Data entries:
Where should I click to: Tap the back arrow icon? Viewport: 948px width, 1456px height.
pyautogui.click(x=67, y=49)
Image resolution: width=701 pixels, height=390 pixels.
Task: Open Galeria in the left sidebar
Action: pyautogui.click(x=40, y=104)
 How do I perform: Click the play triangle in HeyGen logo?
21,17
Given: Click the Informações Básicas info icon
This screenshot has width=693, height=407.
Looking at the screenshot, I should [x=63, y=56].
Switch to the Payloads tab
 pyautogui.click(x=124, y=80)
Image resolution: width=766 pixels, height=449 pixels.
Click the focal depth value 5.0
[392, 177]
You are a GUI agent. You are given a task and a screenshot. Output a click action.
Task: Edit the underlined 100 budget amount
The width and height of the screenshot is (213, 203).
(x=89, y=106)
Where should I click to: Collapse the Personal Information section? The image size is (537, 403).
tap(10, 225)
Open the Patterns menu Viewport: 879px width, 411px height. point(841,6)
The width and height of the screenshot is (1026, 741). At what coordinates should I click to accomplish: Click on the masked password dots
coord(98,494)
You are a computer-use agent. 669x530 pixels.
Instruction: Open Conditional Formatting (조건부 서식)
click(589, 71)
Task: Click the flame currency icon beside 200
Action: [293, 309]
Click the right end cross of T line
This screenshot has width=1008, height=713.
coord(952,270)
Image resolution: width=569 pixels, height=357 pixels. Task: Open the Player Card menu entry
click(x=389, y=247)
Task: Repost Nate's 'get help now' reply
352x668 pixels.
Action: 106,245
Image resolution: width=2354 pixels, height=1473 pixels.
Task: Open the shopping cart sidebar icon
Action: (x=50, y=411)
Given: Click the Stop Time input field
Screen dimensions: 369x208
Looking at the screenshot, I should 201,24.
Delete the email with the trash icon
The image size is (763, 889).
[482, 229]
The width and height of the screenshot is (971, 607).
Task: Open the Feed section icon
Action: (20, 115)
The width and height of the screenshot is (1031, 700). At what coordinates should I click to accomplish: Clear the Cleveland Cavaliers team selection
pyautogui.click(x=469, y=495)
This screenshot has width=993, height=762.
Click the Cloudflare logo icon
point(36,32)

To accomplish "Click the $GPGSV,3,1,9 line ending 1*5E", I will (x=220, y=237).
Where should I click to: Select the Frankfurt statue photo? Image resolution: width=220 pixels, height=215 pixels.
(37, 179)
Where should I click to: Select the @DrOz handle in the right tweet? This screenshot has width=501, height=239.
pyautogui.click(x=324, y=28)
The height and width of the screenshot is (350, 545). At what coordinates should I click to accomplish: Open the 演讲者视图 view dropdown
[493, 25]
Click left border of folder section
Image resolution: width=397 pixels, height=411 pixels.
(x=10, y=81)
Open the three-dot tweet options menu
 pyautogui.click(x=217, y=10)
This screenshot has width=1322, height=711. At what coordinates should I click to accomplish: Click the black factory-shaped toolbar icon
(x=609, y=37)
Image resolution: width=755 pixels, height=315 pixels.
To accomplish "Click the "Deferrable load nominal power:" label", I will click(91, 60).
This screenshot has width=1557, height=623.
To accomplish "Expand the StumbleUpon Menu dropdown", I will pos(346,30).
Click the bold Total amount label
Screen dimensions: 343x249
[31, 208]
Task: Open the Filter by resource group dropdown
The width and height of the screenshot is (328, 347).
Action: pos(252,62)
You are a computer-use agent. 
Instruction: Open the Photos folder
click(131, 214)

• **Exercise brief**: Whenever the string "computer" turns up in a line above, copy that line out.

• **Task response**:
You are a computer-use agent. 669x530 pixels.
You are a computer-use agent. 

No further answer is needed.